Understanding Chrome V8: Chapter 19: Compilation Cache — Make the Compiler Faster

Written by huidou | Published 2022/09/30
Tech Story Tags: javascript | google-chrome | chrome-v8 | understanding-chrome-v8 | web-development

TLDR"Let's Understand Chrome V8" are serial technology articles that explain the V8 code, it covers many V8 kernel functions and fundamentals.via the TL;DR App

Welcome to other chapters of Let’s Understand Chrome V8

For performance reasons, V8 uses the compilation cache to hold the SharedFunction which is the compiler result, the cache returns the result directly once the same JavaScript code is compiled again.

You may ask why the same code is compiled again. Compile first, then execute — this is the pipeline of V8. Even the exact same code, the same function, still needs to be sent to the compiler, but not always recompiled. Actually, JavaScript code may change during execution, so the first action always is that we get the JavaScript code’s hash-value from the compilation cache, return the SharedFunction if the cache is hit, and recompile the JavaScript conversely.

1. Initialization and Filling

The Isolate, which is the V8 virtual machine instance, is responsible for initializing the CompilationCache, isolate::Init as shown below:

bool Isolate::Init(ReadOnlyDeserializer* read_only_deserializer,
                   StartupDeserializer* startup_deserializer) {
//omit...................
#define ASSIGN_ELEMENT(CamelName, hacker_name)                  \
  isolate_addresses_[IsolateAddressId::k##CamelName##Address] = \
      reinterpret_cast<Address>(hacker_name##_address());
  FOR_EACH_ISOLATE_ADDRESS_NAME(ASSIGN_ELEMENT)
#undef ASSIGN_ELEMENT

  compilation_cache_ = new CompilationCache(this);

The last line is now a CompilationCache, namely, initialization. Let’s dive into it in more depth.

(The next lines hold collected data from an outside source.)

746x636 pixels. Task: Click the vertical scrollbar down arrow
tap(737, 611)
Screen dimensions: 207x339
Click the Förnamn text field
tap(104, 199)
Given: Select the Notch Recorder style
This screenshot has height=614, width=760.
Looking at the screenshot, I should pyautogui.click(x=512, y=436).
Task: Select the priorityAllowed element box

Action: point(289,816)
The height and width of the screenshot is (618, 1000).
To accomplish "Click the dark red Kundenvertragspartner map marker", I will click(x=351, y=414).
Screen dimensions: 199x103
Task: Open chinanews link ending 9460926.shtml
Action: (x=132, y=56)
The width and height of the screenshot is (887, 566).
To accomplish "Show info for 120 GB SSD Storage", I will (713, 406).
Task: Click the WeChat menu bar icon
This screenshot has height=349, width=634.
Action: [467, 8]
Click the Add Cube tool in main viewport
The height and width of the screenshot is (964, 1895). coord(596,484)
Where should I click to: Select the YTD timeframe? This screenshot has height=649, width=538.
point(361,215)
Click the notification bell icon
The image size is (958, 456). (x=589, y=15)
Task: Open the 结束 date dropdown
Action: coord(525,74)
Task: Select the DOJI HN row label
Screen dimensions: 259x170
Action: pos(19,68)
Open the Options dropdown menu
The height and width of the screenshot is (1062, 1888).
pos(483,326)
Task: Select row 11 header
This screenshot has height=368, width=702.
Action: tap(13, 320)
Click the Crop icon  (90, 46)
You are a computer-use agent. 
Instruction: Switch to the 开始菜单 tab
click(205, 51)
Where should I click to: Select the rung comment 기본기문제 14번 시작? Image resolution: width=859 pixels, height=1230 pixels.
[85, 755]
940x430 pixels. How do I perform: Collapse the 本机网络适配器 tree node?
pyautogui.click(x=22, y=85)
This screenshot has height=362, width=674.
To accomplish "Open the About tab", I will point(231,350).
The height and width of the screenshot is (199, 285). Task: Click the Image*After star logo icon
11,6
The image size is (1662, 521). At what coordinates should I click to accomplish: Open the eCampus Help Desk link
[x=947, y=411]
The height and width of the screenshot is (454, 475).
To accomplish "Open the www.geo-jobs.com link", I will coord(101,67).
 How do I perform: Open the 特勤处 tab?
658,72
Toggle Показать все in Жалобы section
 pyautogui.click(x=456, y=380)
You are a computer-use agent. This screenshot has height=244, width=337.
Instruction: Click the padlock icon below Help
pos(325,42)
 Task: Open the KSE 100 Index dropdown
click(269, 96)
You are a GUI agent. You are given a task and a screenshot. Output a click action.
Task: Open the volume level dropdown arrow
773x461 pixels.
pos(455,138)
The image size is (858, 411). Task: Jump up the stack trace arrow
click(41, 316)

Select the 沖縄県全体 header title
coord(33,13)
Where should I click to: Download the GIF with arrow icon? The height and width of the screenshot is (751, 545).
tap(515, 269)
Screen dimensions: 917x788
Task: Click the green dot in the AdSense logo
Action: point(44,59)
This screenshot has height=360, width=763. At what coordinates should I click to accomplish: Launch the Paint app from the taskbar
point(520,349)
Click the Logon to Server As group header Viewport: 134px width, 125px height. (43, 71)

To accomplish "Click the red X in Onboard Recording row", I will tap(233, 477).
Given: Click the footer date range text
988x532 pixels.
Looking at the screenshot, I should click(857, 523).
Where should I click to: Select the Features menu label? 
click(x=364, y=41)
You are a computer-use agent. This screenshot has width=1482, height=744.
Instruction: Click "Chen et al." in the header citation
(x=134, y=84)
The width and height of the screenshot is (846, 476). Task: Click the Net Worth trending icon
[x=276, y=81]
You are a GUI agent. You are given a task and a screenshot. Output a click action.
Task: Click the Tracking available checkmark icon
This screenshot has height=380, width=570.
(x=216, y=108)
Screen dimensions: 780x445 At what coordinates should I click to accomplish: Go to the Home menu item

1.  class V8_EXPORT_PRIVATE CompilationCache {
2.   public:
3.    MaybeHandle<SharedFunctionInfo> LookupScript(
4.        Handle<String> source, MaybeHandle<Object> name, int line_offset,
5.        int column_offset, ScriptOriginOptions resource_options,
6.        Handle<Context> native_context, LanguageMode language_mode);
7.    InfoCellPair LookupEval(Handle<String> source,
8.                            Handle<SharedFunctionInfo> outer_info,
9.                            Handle<Context> context, LanguageMode language_mode,
10.                            int position);
11.    MaybeHandle<FixedArray> LookupRegExp(Handle<String> source,
12.                                         JSRegExp::Flags flags);
13.    void PutScript(Handle<String> source, Handle<Context> native_context,
14.                   LanguageMode language_mode,
15.                   Handle<SharedFunctionInfo> function_info);
16.    void PutEval(Handle<String> source, Handle<SharedFunctionInfo> outer_info,
17.                 Handle<Context> context,
18.                 Handle<SharedFunctionInfo> function_info,
19.                 Handle<FeedbackCell> feedback_cell, int position);
20.    void PutRegExp(Handle<String> source, JSRegExp::Flags flags,
21.                   Handle<FixedArray> data);
22.    void Clear();
23.    void Remove(Handle<SharedFunctionInfo> function_info);
24.    void Iterate(RootVisitor* v);
25.    void MarkCompactPrologue();
26.    void Enable();
27.    void Disable();
28.   private:
29.    explicit CompilationCache(Isolate* isolate);
30.    ~CompilationCache() = default;
31.    base::HashMap* EagerOptimizingSet();
32.    static const int kSubCacheCount = 4;
33.    bool IsEnabled() const { return FLAG_compilation_cache && enabled_; }
34.    Isolate* isolate() const { return isolate_; }
35.    Isolate* isolate_;
36.    CompilationCacheScript script_;
37.    CompilationCacheEval eval_global_;
38.    CompilationCacheEval eval_contextual_;
39.    CompilationCacheRegExp reg_exp_;
40.    CompilationSubCache* subcaches_[kSubCacheCount];
41.    bool enabled_;
42.    friend class Isolate;
43.    DISALLOW_COPY_AND_ASSIGN(CompilationCache);
44.  };

There’re three fundamentals of the above function that are important:

1. LookupScript() at line 3. It is used to look up the cache to take out the SharedFunction that holds the bytecodes corresponding to your JavaScript code. If hit, skip compilation into the execution unit directly.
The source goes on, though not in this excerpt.